DC-LX100M2 Installations: ISO 200, F5.6, 2 s, 49.0 mm equiv.Download RAW
Although the camera came out relatively long ago, we still took it for testing, since the model is significant for the market. The fact is that with external resemblance to competitors, we have a camera with a much larger Micro 4/3 format sensor! Let’s compare: the dimensions of the 1 ″ format matrix are 13.2 × 8.8 mm, and the dimensions of the Lumix DC-LX100 II sensor are 17.3 × 13 mm. Micro 4/3 sensor area is 1.9 times larger. And this is a certain margin in image quality.
In addition, the developers equipped the Panasonic Lumix DC-LX100 II with a universal fast lens, which envy cameras with interchangeable lenses. The LEICA DC VARIO-SUMMILUX has a focal length of 10.9–34 mm (24–75 mm equiv.) At aperture of f / 1.7–2.8. We have put together the remaining main characteristics of this camera in a table so that readers have a complete picture before their eyes.
|Matrix||4/3 format MOS sensor without low pass filter|
|Effective Pixels||17 million|
|Total megapixels||21.77 million|
|Equivalent focal length for taking pictures||24–75 mm|
|Aperture||f / 1.7–2.8|
|Optical image stabilization||POWER OIS|
|Maximum burst speed||Up to 11 fps (Single AF), up to 5.5 fps (Continuous AF)|
|Mechanical shutter speed range||60–1 / 4,000 s|
|Electronic Shutter Speed Range||1–1 / 16,000 s|
|ISO range||200–25 600 ISO|
|Video recording||Up to 4K / 30p at 100 Mbps|
|Display||3 ″, 1.42 million points, touch, motionless|
|Viewfinder||OLED 2.76 million points|
|Memory cards||1 × SD UHS-I|
|Wireless interfaces||Bluetooth 4.2, 2.4 GHz Wi-Fi|
|Dimensions||115.0 × 66.2 × 64.2 mm|
|Weight||392 g with battery and memory card|
|USB Charging||Yes, Type-B|
|CIPA Battery Life||Up to 340 frames|
Imagine that another line of specification appears in the table – the mount.
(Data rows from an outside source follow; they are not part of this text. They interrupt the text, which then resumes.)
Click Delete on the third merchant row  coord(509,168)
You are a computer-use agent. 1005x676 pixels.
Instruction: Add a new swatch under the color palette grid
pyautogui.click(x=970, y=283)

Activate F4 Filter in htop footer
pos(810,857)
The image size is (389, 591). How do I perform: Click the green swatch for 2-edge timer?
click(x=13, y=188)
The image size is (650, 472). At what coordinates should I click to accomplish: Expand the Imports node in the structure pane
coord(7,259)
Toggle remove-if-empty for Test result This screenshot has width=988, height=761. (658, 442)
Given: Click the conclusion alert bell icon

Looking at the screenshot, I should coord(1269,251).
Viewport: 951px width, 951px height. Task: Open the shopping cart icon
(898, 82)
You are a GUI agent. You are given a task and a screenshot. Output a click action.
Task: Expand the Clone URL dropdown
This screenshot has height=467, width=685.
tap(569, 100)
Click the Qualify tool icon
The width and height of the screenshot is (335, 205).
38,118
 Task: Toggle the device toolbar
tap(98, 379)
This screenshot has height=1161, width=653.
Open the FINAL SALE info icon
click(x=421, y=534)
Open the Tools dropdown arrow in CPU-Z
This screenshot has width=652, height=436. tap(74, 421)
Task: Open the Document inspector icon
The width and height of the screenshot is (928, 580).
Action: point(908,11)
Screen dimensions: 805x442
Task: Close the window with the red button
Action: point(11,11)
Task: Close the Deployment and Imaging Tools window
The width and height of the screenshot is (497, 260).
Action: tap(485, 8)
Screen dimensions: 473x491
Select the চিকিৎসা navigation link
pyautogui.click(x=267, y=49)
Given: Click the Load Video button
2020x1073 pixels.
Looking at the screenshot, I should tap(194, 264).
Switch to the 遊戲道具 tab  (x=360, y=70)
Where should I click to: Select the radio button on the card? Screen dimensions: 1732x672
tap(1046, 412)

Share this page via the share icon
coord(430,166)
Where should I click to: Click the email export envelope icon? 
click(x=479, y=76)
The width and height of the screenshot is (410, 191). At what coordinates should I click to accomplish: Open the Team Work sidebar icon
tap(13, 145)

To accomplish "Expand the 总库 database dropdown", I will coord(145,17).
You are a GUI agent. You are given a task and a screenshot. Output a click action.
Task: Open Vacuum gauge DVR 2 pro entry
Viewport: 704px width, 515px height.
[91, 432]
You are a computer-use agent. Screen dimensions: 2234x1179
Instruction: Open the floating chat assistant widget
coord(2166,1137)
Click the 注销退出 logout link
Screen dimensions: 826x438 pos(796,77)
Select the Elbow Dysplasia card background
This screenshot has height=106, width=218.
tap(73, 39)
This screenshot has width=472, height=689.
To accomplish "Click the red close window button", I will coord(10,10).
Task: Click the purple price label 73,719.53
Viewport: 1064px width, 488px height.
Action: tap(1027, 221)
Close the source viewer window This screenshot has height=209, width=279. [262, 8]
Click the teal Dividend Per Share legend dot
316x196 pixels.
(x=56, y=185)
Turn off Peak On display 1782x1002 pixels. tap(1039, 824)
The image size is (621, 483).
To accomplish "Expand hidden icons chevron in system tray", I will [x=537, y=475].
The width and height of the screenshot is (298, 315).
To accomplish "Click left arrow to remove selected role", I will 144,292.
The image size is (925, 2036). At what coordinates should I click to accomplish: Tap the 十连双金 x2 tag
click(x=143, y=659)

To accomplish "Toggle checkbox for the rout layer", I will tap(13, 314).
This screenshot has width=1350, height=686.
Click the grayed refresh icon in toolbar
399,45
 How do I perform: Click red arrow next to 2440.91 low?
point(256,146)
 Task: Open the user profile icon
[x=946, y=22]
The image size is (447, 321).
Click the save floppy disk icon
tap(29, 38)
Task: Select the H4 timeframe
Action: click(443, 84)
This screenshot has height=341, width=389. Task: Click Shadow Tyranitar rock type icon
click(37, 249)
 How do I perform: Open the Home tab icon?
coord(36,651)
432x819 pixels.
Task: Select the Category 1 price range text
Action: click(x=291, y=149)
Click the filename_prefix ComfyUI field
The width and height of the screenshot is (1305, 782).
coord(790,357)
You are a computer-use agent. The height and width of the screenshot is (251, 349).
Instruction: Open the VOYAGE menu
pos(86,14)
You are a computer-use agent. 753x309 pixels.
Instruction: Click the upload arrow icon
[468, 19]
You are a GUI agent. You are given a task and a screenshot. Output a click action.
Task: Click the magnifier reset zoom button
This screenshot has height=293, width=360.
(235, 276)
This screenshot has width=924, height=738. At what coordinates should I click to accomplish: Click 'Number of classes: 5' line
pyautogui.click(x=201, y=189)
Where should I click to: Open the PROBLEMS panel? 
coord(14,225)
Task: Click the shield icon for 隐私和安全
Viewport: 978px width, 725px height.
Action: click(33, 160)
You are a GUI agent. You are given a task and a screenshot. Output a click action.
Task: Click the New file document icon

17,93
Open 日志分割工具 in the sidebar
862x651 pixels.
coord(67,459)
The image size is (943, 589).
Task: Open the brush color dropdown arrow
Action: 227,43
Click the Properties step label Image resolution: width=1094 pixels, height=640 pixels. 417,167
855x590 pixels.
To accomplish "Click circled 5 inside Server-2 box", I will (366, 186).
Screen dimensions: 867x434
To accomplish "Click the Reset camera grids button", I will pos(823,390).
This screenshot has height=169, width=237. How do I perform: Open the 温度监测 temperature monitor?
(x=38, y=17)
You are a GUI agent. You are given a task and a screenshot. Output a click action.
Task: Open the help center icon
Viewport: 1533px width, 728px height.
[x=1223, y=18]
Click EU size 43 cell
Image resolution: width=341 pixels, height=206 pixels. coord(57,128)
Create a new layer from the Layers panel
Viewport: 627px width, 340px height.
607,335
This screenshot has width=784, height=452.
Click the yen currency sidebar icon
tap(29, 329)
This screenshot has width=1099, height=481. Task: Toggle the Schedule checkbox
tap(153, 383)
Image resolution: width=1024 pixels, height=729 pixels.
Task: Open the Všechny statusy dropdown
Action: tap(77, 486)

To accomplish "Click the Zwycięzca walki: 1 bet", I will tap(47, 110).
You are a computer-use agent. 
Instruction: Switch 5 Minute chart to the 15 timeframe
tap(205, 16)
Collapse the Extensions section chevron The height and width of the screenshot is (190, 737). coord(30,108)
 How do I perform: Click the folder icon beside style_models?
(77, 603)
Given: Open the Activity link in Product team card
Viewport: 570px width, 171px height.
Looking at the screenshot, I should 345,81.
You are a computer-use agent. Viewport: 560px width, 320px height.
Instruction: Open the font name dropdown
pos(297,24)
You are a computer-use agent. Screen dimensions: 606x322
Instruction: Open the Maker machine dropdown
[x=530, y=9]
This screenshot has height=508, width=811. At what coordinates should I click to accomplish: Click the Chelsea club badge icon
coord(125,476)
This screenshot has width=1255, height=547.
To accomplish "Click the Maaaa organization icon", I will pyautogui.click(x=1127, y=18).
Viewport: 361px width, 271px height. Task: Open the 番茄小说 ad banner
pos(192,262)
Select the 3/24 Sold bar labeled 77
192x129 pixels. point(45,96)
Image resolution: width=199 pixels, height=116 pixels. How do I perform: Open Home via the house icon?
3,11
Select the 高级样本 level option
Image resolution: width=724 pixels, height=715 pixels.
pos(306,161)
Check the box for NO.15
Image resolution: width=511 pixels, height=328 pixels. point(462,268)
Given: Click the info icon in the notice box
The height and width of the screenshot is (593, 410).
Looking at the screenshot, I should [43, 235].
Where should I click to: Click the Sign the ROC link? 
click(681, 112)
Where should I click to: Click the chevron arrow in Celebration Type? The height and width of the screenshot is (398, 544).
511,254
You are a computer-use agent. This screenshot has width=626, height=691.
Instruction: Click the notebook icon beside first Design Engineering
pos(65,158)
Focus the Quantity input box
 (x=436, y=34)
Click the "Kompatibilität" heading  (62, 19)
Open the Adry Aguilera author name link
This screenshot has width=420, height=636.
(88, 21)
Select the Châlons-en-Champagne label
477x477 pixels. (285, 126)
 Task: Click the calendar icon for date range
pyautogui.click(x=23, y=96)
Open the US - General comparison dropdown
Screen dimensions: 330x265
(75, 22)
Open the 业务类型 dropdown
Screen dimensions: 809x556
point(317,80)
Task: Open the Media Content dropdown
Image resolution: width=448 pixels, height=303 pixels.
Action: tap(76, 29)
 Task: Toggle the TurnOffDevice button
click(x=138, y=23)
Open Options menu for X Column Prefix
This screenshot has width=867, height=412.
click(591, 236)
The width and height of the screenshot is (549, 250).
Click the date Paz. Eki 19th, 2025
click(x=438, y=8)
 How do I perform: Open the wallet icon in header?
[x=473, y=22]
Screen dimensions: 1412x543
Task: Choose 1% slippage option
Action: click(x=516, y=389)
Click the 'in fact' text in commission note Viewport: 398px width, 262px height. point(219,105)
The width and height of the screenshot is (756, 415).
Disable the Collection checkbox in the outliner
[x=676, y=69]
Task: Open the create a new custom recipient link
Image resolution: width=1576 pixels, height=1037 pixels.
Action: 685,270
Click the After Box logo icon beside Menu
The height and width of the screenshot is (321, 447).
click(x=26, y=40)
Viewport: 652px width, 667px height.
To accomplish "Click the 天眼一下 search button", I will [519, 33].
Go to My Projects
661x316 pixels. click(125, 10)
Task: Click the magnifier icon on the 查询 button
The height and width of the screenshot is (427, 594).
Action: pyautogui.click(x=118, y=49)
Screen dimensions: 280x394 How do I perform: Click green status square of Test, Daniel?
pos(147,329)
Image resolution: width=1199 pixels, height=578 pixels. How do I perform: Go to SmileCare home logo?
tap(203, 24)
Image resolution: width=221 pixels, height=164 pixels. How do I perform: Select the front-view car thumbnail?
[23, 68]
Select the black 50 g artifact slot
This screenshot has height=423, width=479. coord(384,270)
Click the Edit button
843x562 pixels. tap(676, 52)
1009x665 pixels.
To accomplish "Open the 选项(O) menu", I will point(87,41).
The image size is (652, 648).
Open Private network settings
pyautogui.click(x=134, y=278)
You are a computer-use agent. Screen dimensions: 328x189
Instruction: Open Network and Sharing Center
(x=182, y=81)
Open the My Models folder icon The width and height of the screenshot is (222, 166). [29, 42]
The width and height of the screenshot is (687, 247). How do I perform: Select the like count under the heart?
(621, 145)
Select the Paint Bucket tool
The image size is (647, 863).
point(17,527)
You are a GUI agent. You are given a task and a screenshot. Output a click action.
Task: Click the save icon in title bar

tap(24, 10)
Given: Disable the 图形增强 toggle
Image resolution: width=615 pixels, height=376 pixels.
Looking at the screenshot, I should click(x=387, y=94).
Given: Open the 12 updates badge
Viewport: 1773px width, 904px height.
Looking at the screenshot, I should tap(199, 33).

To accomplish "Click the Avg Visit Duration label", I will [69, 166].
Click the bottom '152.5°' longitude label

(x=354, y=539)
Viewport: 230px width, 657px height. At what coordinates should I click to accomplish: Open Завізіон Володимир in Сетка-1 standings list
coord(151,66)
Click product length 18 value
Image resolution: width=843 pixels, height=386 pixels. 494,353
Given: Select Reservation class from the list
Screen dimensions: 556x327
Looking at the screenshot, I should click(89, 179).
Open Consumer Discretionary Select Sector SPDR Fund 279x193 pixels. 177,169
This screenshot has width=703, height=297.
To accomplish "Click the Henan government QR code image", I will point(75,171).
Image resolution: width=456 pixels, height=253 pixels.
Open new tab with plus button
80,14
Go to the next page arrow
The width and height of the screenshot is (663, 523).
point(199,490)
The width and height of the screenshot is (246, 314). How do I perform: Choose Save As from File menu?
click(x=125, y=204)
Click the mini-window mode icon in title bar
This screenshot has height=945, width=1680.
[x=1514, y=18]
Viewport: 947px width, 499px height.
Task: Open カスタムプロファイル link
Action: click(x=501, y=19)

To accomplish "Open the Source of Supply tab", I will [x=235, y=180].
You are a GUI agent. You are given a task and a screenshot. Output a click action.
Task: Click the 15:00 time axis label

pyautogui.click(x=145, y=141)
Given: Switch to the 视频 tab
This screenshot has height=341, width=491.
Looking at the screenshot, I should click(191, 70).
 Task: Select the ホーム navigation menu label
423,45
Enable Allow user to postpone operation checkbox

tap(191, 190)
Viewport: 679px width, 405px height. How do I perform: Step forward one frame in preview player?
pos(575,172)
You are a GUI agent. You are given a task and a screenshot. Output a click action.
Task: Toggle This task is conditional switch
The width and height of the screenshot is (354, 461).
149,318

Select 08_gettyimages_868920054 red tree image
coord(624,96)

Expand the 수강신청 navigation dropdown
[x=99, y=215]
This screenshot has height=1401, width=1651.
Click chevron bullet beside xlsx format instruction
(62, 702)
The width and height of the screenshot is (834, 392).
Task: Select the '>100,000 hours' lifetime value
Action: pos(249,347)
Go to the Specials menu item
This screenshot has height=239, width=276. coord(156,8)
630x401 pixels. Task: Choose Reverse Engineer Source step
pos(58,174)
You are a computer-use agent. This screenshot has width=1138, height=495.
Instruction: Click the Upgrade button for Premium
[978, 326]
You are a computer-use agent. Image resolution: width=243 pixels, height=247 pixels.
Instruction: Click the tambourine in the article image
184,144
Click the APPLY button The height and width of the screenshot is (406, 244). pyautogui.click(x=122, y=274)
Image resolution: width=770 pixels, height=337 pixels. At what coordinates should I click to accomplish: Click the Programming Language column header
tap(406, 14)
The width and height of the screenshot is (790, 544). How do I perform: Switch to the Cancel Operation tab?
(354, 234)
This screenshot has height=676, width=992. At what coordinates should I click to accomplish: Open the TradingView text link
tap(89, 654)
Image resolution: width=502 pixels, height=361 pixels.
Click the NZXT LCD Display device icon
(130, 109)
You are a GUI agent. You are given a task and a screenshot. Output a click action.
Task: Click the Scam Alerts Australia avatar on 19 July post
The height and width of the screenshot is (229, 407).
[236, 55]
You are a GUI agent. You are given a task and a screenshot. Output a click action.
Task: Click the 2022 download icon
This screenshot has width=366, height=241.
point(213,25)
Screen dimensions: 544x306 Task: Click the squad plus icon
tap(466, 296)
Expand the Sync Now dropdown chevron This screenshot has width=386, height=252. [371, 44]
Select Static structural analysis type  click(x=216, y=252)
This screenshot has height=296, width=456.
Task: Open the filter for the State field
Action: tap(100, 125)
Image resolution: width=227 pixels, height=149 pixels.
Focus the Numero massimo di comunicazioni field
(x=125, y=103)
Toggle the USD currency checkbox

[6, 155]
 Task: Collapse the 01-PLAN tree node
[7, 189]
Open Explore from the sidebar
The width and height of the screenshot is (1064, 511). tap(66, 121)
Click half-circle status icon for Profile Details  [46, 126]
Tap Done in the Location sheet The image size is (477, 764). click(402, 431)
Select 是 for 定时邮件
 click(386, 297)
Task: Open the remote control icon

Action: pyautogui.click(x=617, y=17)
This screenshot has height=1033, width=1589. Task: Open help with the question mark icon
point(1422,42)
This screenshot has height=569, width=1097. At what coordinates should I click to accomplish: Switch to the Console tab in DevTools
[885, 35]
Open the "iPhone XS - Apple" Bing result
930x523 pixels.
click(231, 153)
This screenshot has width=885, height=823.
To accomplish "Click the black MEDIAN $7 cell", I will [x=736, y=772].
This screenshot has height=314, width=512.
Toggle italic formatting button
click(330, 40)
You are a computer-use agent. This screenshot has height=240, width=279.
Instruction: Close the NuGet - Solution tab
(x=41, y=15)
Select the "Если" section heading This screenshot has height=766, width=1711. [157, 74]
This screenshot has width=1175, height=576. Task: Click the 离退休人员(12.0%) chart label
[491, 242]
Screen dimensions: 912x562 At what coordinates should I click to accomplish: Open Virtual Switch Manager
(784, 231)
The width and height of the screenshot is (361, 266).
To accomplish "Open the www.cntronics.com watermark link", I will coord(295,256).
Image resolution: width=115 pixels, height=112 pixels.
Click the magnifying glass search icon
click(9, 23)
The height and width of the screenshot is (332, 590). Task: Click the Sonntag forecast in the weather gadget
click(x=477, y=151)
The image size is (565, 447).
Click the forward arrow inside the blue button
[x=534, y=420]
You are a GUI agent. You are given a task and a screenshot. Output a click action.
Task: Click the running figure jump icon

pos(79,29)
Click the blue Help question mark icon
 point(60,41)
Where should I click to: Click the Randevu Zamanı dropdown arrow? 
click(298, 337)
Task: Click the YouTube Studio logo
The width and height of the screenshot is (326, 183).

I must admit that I would not refuse a kit from such a camera and such a fast lens at the price that is now being asked for the Lumix DC-LX100 II. But the mount is not here, we have a camera with non-replaceable optics. By most characteristics, the camera is not inferior or superior to mirrorless and mid-level mirrors with a whale lens.
But is it really that good? Will the compact give way to speed? Maybe his autofocus will be worse than that of system cameras? Or will the quality of a fast lens give slack? This is exactly what we will check during our test and say: is the Panasonic Lumix DC-LX100 II a replacement for the system camera or is it still a “thing in itself”.